== EXCERPT PROVIDED ==

↓

Example - E401 Delimiter Detection:

# If auto-detection fails, specify delimiter explicitly
params:
  delimiter: ","   # CSV
  delimiter: "\t"  # TSV
  delimiter: ";"   # European CSV

Partition Errors (E5xx)

Code

Description

Solution

E501

Partition overlap

Ensure train/val/test don’t share samples

E502

Empty partition

Check partition indices are valid

E503

Invalid partition indices

Indices must be within sample count

E504

Partition sum mismatch

Partition sizes should account for all samples

Aggregation Errors (E6xx)

Code

Description

Solution

E601

Group column not found

Check group_by column exists in metadata

E602

Aggregation method failed

Check method name is valid

E603

Custom aggregation error

Verify custom function signature

E604

Empty group after aggregation

Some groups may have all outliers

Example - E601 Group Column:

# Ensure the group column exists in your data
aggregation:
  group_by: sample_id  # Must match column name exactly (case-sensitive)

Variation Errors (E7xx)

Code

Description

Solution

E701

Variation definition error

Check variation syntax

E702

Invalid spectral range

Range must be within data bounds

E703

Resampling error

Check resample parameters

E704

Noise application error

Verify noise level is valid (0-1)

Fold Errors (E8xx)

Code

Description

Solution

E801

Fold definition error

Check fold indices syntax

E802

Fold overlap

Ensure folds don’t share test samples

E803

Invalid fold indices

Indices must be within sample count

E804

Inconsistent fold structure

All folds should have train and test

Runtime Errors (E9xx)

Code

Description

Solution

E901

Cache error

Clear cache and retry

E902

Lazy loading error

Try with lazy_loading: false

E903

Timeout error

Increase timeout or reduce data size

E904

Memory limit exceeded

Use lazy loading or reduce batch size


Common Scenarios

Scenario 1: European CSV Format

European CSV files use semicolons as delimiters and commas as decimal separators.

params:
  delimiter: ";"
  decimal: ","

Scenario 2: Wavelength Headers with Units

If headers contain units (e.g., “1100 nm”, “4000 cm-1”):

params:
  header_unit: nm       # or cm-1, um
  header_regex: null    # Use default pattern

Scenario 3: Large Dataset Memory Issues

For datasets that exceed available memory:

performance:
  lazy_loading: true
  cache_enabled: true
  cache_max_size_mb: 1024  # Limit cache size

Scenario 4: Sample Replicates

When each sample has multiple measurements:

aggregation:
  group_by: sample_id
  method: mean
  exclude_outliers: true
  outlier_threshold: 2.5

Scenario 5: Metadata Linking Issues

When sample IDs don’t match between files:

# Check for common issues:
# 1. Leading/trailing whitespace: "  sample1  " vs "sample1"
# 2. Case differences: "Sample1" vs "sample1"
# 3. Numeric formatting: "001" vs "1"

↑

== WORK TASK ==
In the error-code reference above, what solution is given for E904, memory limit exceeded?

== DATA EXTRACT ==
↓

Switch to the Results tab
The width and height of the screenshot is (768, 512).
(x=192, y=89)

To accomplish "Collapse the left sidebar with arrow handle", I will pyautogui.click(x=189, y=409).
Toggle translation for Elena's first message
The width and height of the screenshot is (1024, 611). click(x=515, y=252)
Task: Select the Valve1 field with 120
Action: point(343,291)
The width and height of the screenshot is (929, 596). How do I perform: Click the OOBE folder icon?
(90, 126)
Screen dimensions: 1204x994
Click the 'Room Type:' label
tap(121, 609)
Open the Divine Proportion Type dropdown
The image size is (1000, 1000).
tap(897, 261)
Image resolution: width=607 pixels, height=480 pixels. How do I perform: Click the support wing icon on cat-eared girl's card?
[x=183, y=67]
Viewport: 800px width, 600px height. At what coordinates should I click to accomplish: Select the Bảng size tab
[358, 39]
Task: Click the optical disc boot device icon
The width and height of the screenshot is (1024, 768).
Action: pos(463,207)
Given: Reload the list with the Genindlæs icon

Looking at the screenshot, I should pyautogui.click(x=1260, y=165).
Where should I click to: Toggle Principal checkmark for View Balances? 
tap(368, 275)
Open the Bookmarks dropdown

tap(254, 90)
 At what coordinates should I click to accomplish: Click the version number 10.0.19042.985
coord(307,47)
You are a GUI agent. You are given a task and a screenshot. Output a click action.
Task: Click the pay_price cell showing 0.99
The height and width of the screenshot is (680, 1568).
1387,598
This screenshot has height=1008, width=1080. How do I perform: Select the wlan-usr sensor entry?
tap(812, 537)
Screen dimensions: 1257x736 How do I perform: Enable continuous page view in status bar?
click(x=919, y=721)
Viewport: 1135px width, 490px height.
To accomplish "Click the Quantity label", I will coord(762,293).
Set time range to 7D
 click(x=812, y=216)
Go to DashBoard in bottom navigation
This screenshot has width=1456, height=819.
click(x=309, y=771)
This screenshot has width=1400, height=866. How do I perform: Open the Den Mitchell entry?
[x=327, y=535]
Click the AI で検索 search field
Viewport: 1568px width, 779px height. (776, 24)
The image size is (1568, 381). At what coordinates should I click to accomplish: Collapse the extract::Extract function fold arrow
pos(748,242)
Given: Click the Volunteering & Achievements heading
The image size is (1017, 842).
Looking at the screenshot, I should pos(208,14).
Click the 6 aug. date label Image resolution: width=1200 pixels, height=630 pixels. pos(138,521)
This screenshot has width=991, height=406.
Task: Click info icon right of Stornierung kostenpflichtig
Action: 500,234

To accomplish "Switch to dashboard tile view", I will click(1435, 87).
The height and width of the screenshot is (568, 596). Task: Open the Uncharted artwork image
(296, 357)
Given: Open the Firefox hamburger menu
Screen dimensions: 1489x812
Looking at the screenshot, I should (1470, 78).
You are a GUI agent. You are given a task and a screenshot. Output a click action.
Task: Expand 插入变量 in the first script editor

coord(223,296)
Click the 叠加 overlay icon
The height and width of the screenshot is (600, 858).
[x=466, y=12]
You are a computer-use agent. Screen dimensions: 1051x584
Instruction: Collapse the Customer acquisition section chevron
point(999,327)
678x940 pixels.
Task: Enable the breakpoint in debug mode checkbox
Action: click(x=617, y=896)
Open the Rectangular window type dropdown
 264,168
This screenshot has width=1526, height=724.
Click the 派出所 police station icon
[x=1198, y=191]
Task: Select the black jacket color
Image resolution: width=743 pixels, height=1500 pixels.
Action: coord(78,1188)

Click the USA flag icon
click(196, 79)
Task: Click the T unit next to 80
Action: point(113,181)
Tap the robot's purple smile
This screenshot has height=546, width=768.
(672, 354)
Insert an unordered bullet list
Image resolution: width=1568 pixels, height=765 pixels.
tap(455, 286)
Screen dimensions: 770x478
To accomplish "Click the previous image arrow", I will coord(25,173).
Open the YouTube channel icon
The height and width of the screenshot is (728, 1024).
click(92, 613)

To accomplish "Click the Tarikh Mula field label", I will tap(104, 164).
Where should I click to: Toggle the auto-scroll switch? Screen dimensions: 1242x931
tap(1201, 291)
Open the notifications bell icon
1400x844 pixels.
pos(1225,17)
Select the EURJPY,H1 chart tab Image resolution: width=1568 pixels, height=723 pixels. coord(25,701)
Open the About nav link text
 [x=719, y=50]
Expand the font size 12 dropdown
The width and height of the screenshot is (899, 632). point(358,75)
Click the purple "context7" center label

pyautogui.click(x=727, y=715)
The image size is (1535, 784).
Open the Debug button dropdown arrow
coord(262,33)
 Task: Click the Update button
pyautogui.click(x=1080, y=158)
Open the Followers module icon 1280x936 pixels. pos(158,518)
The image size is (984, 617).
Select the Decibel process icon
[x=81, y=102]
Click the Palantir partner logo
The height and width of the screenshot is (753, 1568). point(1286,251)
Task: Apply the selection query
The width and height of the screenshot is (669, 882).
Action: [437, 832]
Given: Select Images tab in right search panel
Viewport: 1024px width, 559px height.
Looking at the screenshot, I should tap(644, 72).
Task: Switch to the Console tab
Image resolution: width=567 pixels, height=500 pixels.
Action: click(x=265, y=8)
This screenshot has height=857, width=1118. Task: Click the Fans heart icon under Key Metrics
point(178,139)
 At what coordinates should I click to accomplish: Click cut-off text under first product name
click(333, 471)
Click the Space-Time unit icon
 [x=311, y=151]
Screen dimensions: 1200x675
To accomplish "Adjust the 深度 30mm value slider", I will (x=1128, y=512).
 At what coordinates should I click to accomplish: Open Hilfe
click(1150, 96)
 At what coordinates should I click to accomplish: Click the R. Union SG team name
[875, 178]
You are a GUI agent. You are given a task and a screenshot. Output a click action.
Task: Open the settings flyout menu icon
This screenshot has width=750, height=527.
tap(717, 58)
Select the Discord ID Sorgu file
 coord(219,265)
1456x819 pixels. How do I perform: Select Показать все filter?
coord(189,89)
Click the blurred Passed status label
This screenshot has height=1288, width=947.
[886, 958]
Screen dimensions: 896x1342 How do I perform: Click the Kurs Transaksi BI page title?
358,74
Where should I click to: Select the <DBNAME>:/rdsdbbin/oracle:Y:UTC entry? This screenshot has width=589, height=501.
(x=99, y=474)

↑

== SOLVED PROBLEM ==
Use lazy loading or reduce batch size.